Search code examples
phphtml-parsingtext-parsing

PHP - extract text from HTML, translate and put it back


I'm using an API to translate my blog but it sometimes messes up with my html in a way that it gives me more work to fix everything.

What I'm now trying to do is to extract the content from the html, translate it and put it back where it was.

I have first tried to do this with preg_replace where I would replace every tag by something like ##a_number## and then revert back to the original tag once the text has been translated. Unfortunately it's very difficult to manage because I need to replace every tag by a unique value.

I have then tried it with "simple html dom" which can be found here: http://simplehtmldom.sourceforge.net/manual.htm

$html = str_get_html($content);
$str = $html;
$ret = $html->find('div');
foreach ($ret as $key=>$value)
    {  
        echo $value;
    }

This way I get all texts but there is still some html in the value (div inside div) and I don't know how I can put back translated text into the original object. The structure of this object is so complex that when displaying it, it crashes my browser.

I'm running a bit out of options and there are probably more straightforward ways of doing this. What I'd like to find is a way to get an object or array containing all the html on one side and all the text on the other side. I would loop through the text to get it translated and the merge back everything to avoid breaking the html.

Do you see better options to achieve this?

thanks Laurent


Solution

  • For example, I have the following HTML, where all the words are lowercase:

    <div>
        <h2>page not found!</h2>
        <p>go to <a href="/">home page</a> or use the <a href="/search">search</a>.</p>
    </div>
    

    My task is to convert text to capitalized words. To solve it, I fetch all text nodes and convert them using the ucwords function (of course, you should use your translation function instead of it).

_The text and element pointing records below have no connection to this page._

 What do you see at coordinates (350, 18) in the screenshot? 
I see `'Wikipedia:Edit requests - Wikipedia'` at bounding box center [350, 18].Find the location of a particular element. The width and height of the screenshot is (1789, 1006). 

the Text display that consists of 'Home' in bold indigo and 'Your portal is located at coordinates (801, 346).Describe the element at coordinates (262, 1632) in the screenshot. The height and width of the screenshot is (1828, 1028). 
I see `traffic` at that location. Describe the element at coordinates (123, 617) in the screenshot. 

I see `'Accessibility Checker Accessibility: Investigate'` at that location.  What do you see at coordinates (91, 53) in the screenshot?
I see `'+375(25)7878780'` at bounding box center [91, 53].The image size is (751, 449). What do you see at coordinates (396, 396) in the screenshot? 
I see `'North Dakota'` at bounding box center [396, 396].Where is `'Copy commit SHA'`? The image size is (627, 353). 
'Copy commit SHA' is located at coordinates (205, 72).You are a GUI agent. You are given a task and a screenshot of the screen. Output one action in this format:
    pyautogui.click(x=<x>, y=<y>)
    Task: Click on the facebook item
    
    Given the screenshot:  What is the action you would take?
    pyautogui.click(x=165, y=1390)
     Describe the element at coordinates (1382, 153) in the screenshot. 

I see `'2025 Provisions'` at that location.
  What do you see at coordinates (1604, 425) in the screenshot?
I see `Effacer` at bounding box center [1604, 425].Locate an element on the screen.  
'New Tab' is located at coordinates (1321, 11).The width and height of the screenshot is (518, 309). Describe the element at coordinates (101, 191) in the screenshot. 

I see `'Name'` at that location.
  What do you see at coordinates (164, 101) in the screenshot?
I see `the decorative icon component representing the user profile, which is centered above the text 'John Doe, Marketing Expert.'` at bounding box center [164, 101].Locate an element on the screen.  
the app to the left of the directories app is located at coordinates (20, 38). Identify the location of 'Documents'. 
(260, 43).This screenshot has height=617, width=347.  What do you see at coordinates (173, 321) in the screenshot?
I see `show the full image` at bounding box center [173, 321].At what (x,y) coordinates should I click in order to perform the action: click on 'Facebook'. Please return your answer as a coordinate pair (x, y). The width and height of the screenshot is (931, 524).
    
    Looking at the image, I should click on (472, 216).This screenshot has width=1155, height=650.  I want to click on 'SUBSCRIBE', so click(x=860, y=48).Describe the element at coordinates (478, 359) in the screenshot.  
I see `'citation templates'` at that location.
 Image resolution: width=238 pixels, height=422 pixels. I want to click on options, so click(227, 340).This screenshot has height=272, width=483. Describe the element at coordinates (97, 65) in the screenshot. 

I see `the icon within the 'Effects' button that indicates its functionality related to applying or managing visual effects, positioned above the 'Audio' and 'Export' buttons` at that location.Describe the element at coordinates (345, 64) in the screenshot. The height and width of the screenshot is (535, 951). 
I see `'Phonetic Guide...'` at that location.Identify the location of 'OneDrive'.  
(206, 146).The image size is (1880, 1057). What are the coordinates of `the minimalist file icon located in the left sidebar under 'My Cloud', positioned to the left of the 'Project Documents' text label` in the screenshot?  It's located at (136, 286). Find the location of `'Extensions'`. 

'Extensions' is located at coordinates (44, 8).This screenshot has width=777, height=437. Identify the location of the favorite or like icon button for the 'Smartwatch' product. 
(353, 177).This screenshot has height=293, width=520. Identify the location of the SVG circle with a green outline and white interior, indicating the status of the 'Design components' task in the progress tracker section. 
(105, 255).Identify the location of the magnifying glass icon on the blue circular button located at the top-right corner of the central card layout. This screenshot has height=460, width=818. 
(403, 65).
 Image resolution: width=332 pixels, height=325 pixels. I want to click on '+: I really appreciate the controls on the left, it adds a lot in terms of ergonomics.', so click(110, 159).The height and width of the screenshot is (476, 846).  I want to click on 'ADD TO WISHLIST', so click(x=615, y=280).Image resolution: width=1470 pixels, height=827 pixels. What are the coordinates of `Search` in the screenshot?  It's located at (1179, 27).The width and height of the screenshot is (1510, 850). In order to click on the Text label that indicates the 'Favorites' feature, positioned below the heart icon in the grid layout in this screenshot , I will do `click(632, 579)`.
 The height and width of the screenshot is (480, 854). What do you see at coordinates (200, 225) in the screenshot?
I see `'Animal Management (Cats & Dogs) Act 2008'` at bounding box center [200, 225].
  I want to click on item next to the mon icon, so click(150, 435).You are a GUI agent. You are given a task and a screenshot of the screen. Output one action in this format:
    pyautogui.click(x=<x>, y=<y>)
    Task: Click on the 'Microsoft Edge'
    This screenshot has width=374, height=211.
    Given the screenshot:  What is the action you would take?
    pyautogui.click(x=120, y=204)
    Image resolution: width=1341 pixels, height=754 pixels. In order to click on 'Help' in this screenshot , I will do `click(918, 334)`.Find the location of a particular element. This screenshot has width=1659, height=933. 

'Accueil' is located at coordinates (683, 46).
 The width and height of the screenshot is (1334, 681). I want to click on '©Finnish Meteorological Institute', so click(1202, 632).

    libxml_use_internal_errors(true);
    $dom = new DomDocument();
    $dom->loadHTML($html, LIBXML_HTML_NOIMPLIED | LIBXML_HTML_NODEFDTD);
    $xpath = new DOMXPath($dom);
    
    foreach ($xpath->query('//text()') as $text) {
        if (trim($text->nodeValue)) {
            $text->nodeValue = ucwords($text->nodeValue);
        }
    }
    
    echo $dom->saveHTML();
    

    The above outputs the following:

    <div>
        <h2>Page Not Found!</h2>
        <p>Go To <a href="/">Home Page</a> Or Use The <a href="/search">Search</a>.</p>
    </div>